**WHAT NEEDS TO BE DONE**: Scan the material and copy out each line where the word "with" occurs.

**EXERCISE MATERIAL**:

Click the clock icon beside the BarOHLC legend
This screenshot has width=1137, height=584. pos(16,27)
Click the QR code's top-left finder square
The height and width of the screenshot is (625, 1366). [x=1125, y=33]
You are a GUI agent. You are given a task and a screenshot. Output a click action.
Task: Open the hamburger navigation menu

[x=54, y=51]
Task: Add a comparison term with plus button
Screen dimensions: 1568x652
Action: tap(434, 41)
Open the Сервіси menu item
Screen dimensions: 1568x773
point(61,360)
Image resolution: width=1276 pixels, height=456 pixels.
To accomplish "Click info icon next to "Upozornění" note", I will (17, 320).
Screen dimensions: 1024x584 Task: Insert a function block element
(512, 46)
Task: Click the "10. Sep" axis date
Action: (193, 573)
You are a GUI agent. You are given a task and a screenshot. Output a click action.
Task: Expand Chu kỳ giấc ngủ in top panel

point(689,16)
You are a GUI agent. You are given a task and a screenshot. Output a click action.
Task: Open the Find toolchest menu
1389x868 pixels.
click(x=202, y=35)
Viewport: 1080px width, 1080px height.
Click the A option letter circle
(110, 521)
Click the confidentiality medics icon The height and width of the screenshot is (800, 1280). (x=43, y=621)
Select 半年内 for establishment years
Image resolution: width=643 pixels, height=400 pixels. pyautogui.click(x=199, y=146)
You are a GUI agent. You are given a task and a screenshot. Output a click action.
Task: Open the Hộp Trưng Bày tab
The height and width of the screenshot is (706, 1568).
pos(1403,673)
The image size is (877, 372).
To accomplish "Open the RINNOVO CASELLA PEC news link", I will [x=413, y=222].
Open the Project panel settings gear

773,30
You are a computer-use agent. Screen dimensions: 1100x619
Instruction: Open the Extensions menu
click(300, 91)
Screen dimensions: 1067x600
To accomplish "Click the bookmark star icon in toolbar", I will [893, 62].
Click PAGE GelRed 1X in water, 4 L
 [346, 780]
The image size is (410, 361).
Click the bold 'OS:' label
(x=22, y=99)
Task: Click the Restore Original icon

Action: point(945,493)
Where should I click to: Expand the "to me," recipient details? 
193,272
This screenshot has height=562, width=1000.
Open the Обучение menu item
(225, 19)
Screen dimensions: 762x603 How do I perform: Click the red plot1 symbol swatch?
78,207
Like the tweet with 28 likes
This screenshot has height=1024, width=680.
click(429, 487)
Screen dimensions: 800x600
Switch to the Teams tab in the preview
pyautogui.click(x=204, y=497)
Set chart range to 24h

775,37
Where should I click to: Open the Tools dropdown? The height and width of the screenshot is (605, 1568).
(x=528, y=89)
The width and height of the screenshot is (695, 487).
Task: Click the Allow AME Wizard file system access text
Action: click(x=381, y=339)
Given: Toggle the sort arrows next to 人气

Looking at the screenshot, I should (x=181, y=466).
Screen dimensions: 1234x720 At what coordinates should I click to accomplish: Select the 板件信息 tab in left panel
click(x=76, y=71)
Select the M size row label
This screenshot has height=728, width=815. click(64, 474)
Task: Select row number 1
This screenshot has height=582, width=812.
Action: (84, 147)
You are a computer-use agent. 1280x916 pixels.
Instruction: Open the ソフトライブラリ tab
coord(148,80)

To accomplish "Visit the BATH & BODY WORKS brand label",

**ANSWER SECTION**:
Task: Add a comparison term with plus button
Like the tweet with 28 likes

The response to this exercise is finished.